Well, bless my little rhetorical socks – now we have an answer! The answer is “Yes, absolutely”, and it is delivered in the form of The ultimatum: get married or move on. In this 10-part trash fire, the Lacheys introduce us to what are claimed to be six couples, but by my instantly anxious and feverish count, at least 302, who have in common that one of each couple want the other to put a ring on it or end their relationship. Shit or Get Off the Pot would have been a better title, but, alas, America still clings in the weirdest way to its puritanical past, so Marry or Move On is the apt choice presented.
I can’t be expected to remember 604 – or even 12 – candidate names in my day, especially when they’re all fully interchangeable, so instead I’ve labeled them blonks 1-6A /B (males) and blermps 1-6A/B (females. Homosexuality has not yet entered the lacheyen universe, although they have promised a second season with an LGBT cast). “A” denotes blonde, “B” denotes non-blonde and that’s literally all that matters in this show.

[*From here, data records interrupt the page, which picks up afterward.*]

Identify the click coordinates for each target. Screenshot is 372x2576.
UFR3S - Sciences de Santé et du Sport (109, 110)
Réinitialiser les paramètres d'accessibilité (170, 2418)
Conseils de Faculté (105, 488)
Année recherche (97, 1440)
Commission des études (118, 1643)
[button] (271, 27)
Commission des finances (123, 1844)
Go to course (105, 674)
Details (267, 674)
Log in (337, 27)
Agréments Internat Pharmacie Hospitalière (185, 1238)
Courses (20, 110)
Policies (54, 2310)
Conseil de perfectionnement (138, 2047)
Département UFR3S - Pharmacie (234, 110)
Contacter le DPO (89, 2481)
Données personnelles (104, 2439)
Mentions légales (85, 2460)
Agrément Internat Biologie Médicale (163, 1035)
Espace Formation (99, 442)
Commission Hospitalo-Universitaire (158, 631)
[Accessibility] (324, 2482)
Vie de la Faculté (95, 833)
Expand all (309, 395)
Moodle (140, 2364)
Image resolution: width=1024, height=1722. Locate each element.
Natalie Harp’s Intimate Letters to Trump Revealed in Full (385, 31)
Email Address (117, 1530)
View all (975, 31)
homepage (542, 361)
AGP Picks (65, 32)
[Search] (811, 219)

To be fair, a few blonks stand out (Jake for being a nine-part puppy and seemingly as nice a guy as reality TV has ever dug up; Colby for being the only man to give an ultimatum and for having vibes of Garth Brooks even before he put on a Stetson in the final episode). One or two of the blermps are also notable: Alexis is a flint-eyed, lantern-jawed blonde who wants a ring in return for cooking, cleaning, and laundry she does for her blonk at home (” Marriage is a financial and emotional transaction”), and April is a fast, funny, genuine 23-year-old charmer who shouldn’t want to get married any more than…any fast, funny, charming 23-year-old.
Anyway. Couples are separated and encouraged to laze around a pool, dine, drink cocktails and see if they “sparkle” with someone else. Then they choose a new partner to live with for three weeks before returning to their beloved and deciding whether to shit or – I mean, get married or move on.

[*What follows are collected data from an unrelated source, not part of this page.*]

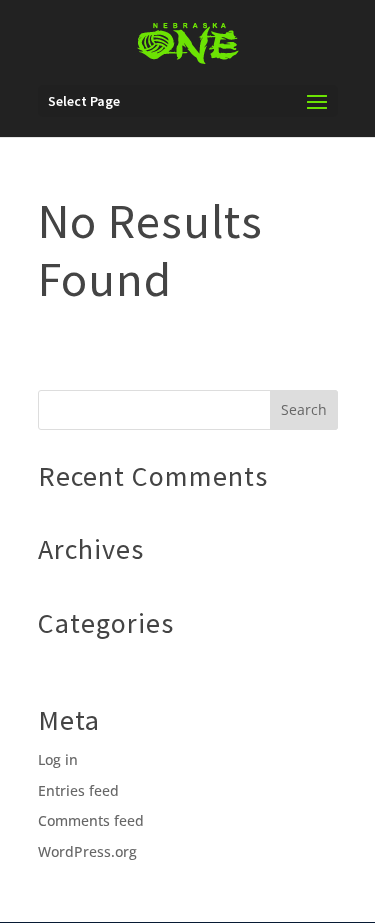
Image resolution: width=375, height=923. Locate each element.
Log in (58, 759)
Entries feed (78, 790)
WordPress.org (87, 851)
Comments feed (91, 820)
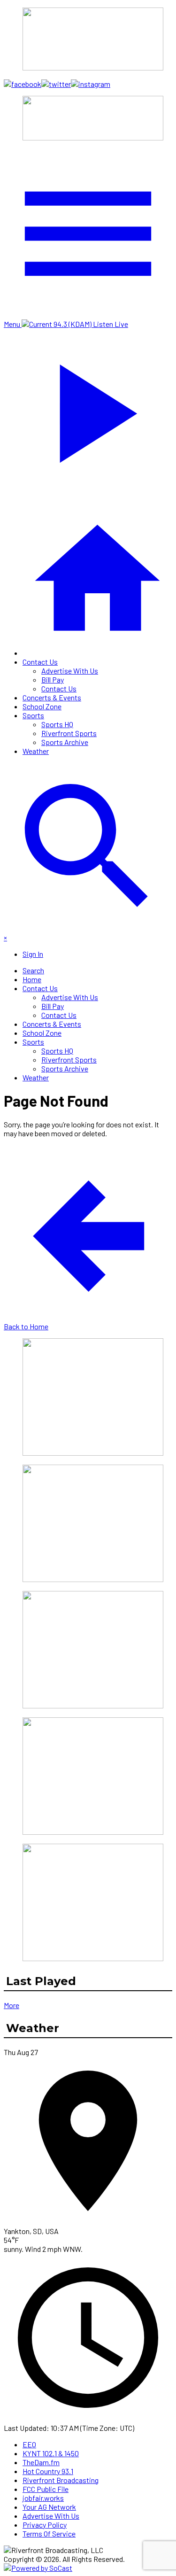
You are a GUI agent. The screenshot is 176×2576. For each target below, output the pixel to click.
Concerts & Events (52, 697)
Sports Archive (64, 741)
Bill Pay (52, 679)
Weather (36, 750)
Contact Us (40, 661)
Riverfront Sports (69, 733)
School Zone (42, 706)
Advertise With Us (69, 670)
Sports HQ (57, 724)
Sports (33, 715)
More (11, 2005)
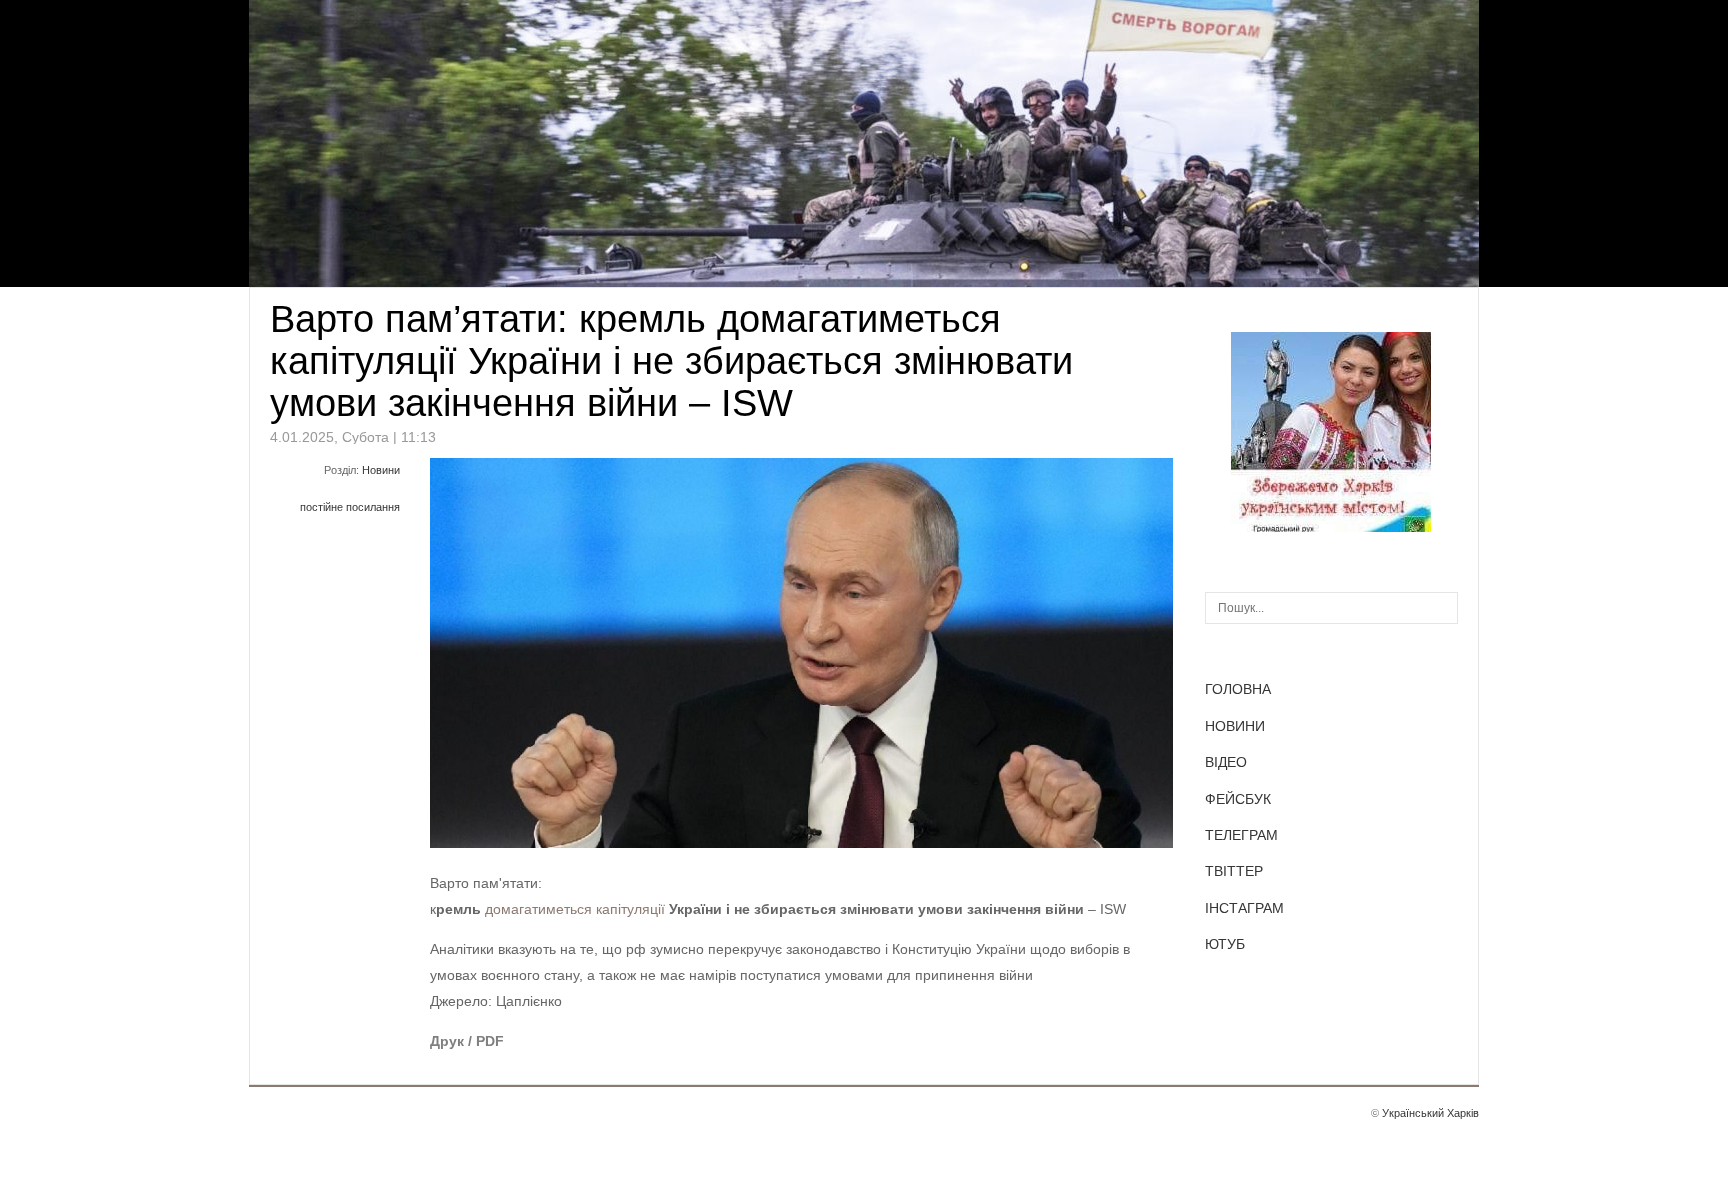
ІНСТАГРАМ (1244, 908)
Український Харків (1430, 1113)
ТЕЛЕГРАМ (1241, 835)
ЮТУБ (1225, 944)
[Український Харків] (1331, 527)
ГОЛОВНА (1238, 689)
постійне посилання (350, 507)
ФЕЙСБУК (1238, 799)
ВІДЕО (1226, 762)
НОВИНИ (1235, 726)
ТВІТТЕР (1234, 871)
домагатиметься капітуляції (575, 909)
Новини (381, 470)
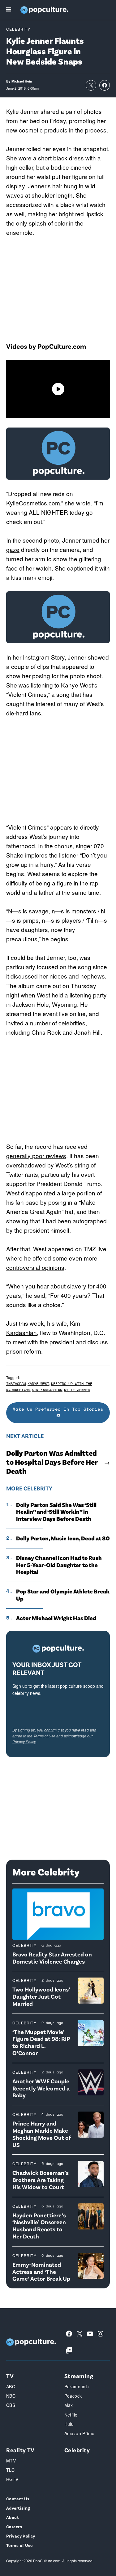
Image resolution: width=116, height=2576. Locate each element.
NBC (10, 2396)
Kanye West (77, 685)
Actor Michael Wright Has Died (56, 1618)
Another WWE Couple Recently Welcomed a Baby (41, 2088)
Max (68, 2405)
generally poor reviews (36, 1155)
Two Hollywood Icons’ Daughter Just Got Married (41, 1996)
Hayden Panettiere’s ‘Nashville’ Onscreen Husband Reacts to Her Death (39, 2225)
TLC (10, 2470)
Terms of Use (44, 1735)
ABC (10, 2386)
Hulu (69, 2424)
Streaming (78, 2375)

All this goes as well, that is to say as badly, as one might expect. Soon the contestants are sobbing, viewers are hoarse screaming at the screen (the utter fury on Alexis’ face when she chisels Colby – on their second drink – that he doesn’t see himself marrying his life to me yet ), and the Lachey/Netflix accountants open the champagne in their toxic lairs. The crack-meth mix is stronger than ever. In 15 minutes, the lizard part of your brain is desperately invested, and the higher functions can only pray for the accelerated heat death of the universe before the remaining nine and three-quarter hours are up.

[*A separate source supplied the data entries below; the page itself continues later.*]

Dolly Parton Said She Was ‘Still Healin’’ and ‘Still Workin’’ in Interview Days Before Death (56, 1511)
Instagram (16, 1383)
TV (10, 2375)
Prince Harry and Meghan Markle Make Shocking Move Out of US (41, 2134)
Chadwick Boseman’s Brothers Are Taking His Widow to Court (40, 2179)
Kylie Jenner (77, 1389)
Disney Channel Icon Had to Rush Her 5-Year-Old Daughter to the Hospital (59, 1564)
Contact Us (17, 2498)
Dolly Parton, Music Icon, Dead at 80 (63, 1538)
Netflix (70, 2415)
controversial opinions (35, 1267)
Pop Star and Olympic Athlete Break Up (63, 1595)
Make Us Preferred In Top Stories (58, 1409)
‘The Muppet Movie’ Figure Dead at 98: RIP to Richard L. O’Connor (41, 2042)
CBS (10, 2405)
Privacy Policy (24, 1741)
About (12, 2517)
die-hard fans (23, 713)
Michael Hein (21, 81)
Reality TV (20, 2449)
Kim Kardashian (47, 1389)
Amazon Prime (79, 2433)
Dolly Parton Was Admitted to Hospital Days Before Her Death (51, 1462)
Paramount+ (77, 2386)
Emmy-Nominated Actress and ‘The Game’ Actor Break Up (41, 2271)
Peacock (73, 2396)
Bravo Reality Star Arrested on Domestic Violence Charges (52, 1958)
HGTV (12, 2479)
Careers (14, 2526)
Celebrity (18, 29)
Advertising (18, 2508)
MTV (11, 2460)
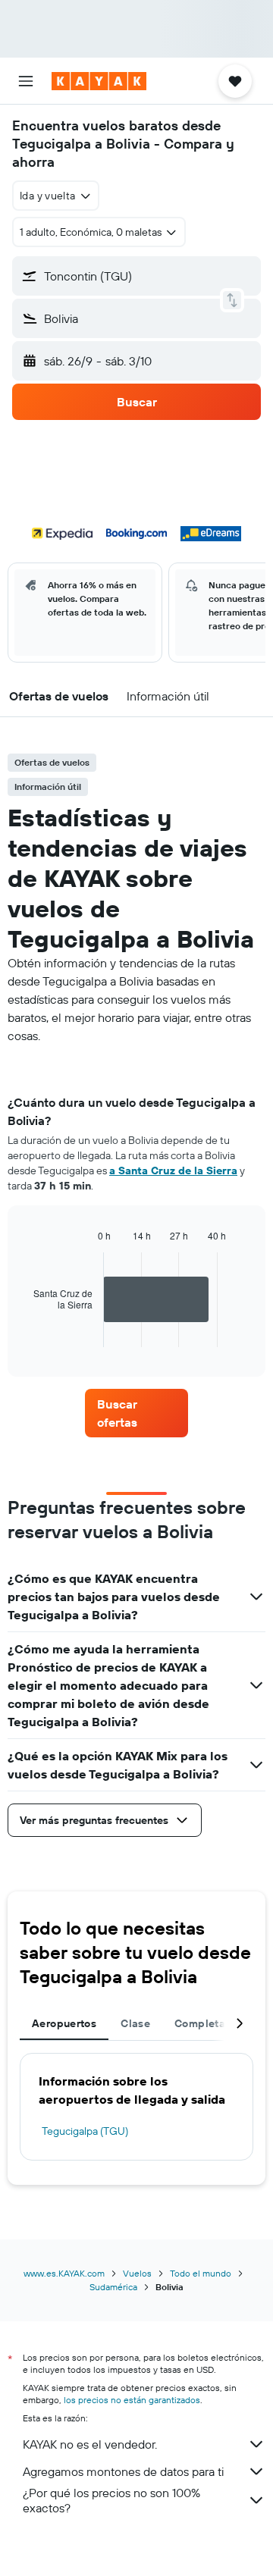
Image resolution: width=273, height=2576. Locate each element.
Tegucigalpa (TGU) (85, 2131)
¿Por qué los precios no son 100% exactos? (111, 2500)
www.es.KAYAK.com (64, 2273)
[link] (136, 1413)
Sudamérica (113, 2286)
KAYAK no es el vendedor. (90, 2444)
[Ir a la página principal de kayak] (99, 81)
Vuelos (137, 2273)
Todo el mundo (200, 2273)
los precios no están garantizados (132, 2399)
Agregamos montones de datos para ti (123, 2471)
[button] (25, 81)
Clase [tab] (135, 2023)
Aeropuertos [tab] (64, 2023)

It’s absolutely awful. Morally, of course, there is literally no justification for deliberately putting temptation in people’s way (I believe this is actually one of the tenets of quite a few world religions). Creatively, it’s bankruptcy. Educationally, intellectually, it’s… not. Every other word from every other mouth suggests that we should build a bonfire and place feminism there, because the battle is surely lost.
But, oh, the entertainment. Oh, the escape. Oh the glory of letting the hate for this and that blonk, and the love for the blermp 2A, which seems to be heading for its rightful place on the arm of the new blonk 6B to flow freely through you, washing the mental detritus of the day and go you’ve been cleansed, emptied and ready for tomorrow’s accumulation of cares and woes. It’s crap – but you can’t move on.